Objective:
Copy every one of the records below word for word, without changing a single line.

────────────────

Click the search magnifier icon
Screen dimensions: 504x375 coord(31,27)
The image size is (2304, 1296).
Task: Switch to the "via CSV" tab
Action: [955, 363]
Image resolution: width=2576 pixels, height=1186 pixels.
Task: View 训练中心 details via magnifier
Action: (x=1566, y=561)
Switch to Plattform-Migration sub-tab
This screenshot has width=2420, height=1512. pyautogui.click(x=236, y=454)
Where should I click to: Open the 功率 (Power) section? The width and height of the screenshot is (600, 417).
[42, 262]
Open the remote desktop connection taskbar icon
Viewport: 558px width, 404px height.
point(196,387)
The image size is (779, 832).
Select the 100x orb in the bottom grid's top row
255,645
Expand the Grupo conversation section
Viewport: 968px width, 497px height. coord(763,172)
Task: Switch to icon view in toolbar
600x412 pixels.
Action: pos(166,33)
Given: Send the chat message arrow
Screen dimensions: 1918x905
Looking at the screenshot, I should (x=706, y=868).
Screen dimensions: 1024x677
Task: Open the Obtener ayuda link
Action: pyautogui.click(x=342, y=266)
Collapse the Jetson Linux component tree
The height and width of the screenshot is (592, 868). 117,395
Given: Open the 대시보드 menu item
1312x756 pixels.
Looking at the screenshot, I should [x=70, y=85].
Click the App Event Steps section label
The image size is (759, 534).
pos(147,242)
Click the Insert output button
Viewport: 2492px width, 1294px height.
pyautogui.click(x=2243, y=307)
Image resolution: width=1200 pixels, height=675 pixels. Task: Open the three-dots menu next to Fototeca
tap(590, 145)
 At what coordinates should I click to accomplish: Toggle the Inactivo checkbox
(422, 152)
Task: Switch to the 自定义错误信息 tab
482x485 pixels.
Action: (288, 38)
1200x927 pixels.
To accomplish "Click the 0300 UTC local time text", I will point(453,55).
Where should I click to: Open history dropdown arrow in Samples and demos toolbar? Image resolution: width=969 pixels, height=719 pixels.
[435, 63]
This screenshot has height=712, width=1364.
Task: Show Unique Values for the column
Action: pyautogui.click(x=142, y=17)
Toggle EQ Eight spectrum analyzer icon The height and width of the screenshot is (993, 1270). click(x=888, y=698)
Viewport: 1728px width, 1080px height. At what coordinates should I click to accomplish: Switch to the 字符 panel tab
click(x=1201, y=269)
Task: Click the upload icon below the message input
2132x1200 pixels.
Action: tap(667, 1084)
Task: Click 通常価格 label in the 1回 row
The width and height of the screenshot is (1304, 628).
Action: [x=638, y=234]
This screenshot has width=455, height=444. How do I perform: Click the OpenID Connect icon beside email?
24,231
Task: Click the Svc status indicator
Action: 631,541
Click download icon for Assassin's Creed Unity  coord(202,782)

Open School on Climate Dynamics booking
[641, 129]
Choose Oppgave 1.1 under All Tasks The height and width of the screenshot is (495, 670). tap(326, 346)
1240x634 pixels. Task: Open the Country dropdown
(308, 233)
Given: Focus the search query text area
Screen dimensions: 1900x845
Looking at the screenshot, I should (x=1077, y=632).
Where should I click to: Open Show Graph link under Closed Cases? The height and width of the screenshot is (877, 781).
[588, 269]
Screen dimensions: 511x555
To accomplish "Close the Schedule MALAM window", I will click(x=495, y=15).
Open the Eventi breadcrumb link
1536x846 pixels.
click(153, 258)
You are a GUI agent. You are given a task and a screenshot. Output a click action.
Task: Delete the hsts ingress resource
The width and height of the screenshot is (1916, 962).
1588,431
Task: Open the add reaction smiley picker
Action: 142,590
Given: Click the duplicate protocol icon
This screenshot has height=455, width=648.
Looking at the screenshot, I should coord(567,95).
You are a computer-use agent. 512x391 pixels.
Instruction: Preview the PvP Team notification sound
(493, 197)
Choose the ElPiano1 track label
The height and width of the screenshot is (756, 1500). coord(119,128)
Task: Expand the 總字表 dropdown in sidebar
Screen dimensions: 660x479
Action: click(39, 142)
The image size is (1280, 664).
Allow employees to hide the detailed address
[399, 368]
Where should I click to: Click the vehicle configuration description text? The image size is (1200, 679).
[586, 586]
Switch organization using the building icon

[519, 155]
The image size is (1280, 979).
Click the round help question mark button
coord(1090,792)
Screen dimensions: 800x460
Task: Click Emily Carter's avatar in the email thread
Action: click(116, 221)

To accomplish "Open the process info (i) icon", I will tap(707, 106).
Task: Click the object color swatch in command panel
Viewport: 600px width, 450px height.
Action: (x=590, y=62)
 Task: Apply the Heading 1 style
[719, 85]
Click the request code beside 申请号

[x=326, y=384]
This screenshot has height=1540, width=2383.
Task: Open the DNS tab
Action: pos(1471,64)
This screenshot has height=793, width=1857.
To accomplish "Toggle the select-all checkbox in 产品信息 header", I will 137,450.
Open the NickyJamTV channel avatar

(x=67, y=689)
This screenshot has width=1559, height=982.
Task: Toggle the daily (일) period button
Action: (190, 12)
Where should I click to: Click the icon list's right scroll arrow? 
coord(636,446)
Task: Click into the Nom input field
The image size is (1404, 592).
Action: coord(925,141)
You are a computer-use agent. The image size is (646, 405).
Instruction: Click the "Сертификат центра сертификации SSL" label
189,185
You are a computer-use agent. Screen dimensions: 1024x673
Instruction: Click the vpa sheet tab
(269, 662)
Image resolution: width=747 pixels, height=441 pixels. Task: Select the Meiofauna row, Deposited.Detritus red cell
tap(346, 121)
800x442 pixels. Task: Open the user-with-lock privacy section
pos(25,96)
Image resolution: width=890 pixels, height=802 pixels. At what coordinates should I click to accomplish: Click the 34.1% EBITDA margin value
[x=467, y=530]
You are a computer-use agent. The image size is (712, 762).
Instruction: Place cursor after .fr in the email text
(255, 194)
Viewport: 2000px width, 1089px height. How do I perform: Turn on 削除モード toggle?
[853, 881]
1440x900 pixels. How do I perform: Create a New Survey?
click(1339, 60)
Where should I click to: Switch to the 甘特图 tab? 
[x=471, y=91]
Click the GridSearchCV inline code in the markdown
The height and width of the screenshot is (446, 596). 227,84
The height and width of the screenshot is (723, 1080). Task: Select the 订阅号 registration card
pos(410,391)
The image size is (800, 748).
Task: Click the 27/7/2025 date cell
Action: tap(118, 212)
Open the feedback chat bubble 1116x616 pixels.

────────────────

Written answer:
Click the search magnifier icon
Screen dimensions: 504x375 coord(31,27)
The image size is (2304, 1296).
Task: Switch to the "via CSV" tab
Action: [955, 363]
Image resolution: width=2576 pixels, height=1186 pixels.
Task: View 训练中心 details via magnifier
Action: (x=1566, y=561)
Switch to Plattform-Migration sub-tab
This screenshot has width=2420, height=1512. pyautogui.click(x=236, y=454)
Where should I click to: Open the 功率 (Power) section? The width and height of the screenshot is (600, 417).
[42, 262]
Open the remote desktop connection taskbar icon
Viewport: 558px width, 404px height.
point(196,387)
The image size is (779, 832).
Select the 100x orb in the bottom grid's top row
255,645
Expand the Grupo conversation section
Viewport: 968px width, 497px height. coord(763,172)
Task: Switch to icon view in toolbar
600x412 pixels.
Action: pos(166,33)
Given: Send the chat message arrow
Screen dimensions: 1918x905
Looking at the screenshot, I should (x=706, y=868).
Screen dimensions: 1024x677
Task: Open the Obtener ayuda link
Action: pyautogui.click(x=342, y=266)
Collapse the Jetson Linux component tree
The height and width of the screenshot is (592, 868). 117,395
Given: Open the 대시보드 menu item
1312x756 pixels.
Looking at the screenshot, I should [x=70, y=85].
Click the App Event Steps section label
The image size is (759, 534).
pos(147,242)
Click the Insert output button
Viewport: 2492px width, 1294px height.
pyautogui.click(x=2243, y=307)
Image resolution: width=1200 pixels, height=675 pixels. Task: Open the three-dots menu next to Fototeca
tap(590, 145)
 At what coordinates should I click to accomplish: Toggle the Inactivo checkbox
(422, 152)
Task: Switch to the 自定义错误信息 tab
482x485 pixels.
Action: (288, 38)
1200x927 pixels.
To accomplish "Click the 0300 UTC local time text", I will point(453,55).
Where should I click to: Open history dropdown arrow in Samples and demos toolbar? Image resolution: width=969 pixels, height=719 pixels.
[435, 63]
This screenshot has height=712, width=1364.
Task: Show Unique Values for the column
Action: pyautogui.click(x=142, y=17)
Toggle EQ Eight spectrum analyzer icon The height and width of the screenshot is (993, 1270). click(x=888, y=698)
Viewport: 1728px width, 1080px height. At what coordinates should I click to accomplish: Switch to the 字符 panel tab
click(x=1201, y=269)
Task: Click the upload icon below the message input
2132x1200 pixels.
Action: tap(667, 1084)
Task: Click 通常価格 label in the 1回 row
The width and height of the screenshot is (1304, 628).
Action: [x=638, y=234]
This screenshot has width=455, height=444. How do I perform: Click the OpenID Connect icon beside email?
24,231
Task: Click the Svc status indicator
Action: 631,541
Click download icon for Assassin's Creed Unity  coord(202,782)

Open School on Climate Dynamics booking
[641, 129]
Choose Oppgave 1.1 under All Tasks The height and width of the screenshot is (495, 670). tap(326, 346)
1240x634 pixels. Task: Open the Country dropdown
(308, 233)
Given: Focus the search query text area
Screen dimensions: 1900x845
Looking at the screenshot, I should (x=1077, y=632).
Where should I click to: Open Show Graph link under Closed Cases? The height and width of the screenshot is (877, 781).
[588, 269]
Screen dimensions: 511x555
To accomplish "Close the Schedule MALAM window", I will click(x=495, y=15).
Open the Eventi breadcrumb link
1536x846 pixels.
click(153, 258)
You are a GUI agent. You are given a task and a screenshot. Output a click action.
Task: Delete the hsts ingress resource
The width and height of the screenshot is (1916, 962).
1588,431
Task: Open the add reaction smiley picker
Action: 142,590
Given: Click the duplicate protocol icon
This screenshot has height=455, width=648.
Looking at the screenshot, I should coord(567,95).
You are a computer-use agent. 512x391 pixels.
Instruction: Preview the PvP Team notification sound
(493, 197)
Choose the ElPiano1 track label
The height and width of the screenshot is (756, 1500). coord(119,128)
Task: Expand the 總字表 dropdown in sidebar
Screen dimensions: 660x479
Action: click(39, 142)
The image size is (1280, 664).
Allow employees to hide the detailed address
[399, 368]
Where should I click to: Click the vehicle configuration description text? The image size is (1200, 679).
[586, 586]
Switch organization using the building icon

[519, 155]
The image size is (1280, 979).
Click the round help question mark button
coord(1090,792)
Screen dimensions: 800x460
Task: Click Emily Carter's avatar in the email thread
Action: click(116, 221)

To accomplish "Open the process info (i) icon", I will tap(707, 106).
Task: Click the object color swatch in command panel
Viewport: 600px width, 450px height.
Action: (x=590, y=62)
 Task: Apply the Heading 1 style
[719, 85]
Click the request code beside 申请号

[x=326, y=384]
This screenshot has height=1540, width=2383.
Task: Open the DNS tab
Action: pos(1471,64)
This screenshot has height=793, width=1857.
To accomplish "Toggle the select-all checkbox in 产品信息 header", I will 137,450.
Open the NickyJamTV channel avatar

(x=67, y=689)
This screenshot has width=1559, height=982.
Task: Toggle the daily (일) period button
Action: (190, 12)
Where should I click to: Click the icon list's right scroll arrow? 
coord(636,446)
Task: Click into the Nom input field
The image size is (1404, 592).
Action: coord(925,141)
You are a computer-use agent. The image size is (646, 405).
Instruction: Click the "Сертификат центра сертификации SSL" label
189,185
You are a computer-use agent. Screen dimensions: 1024x673
Instruction: Click the vpa sheet tab
(269, 662)
Image resolution: width=747 pixels, height=441 pixels. Task: Select the Meiofauna row, Deposited.Detritus red cell
tap(346, 121)
800x442 pixels. Task: Open the user-with-lock privacy section
pos(25,96)
Image resolution: width=890 pixels, height=802 pixels. At what coordinates should I click to accomplish: Click the 34.1% EBITDA margin value
[x=467, y=530]
You are a computer-use agent. The image size is (712, 762).
Instruction: Place cursor after .fr in the email text
(255, 194)
Viewport: 2000px width, 1089px height. How do I perform: Turn on 削除モード toggle?
[853, 881]
1440x900 pixels. How do I perform: Create a New Survey?
click(1339, 60)
Where should I click to: Switch to the 甘特图 tab? 
[x=471, y=91]
Click the GridSearchCV inline code in the markdown
The height and width of the screenshot is (446, 596). 227,84
The height and width of the screenshot is (723, 1080). Task: Select the 订阅号 registration card
pos(410,391)
The image size is (800, 748).
Task: Click the 27/7/2025 date cell
Action: tap(118, 212)
Open the feedback chat bubble 1116x616 pixels.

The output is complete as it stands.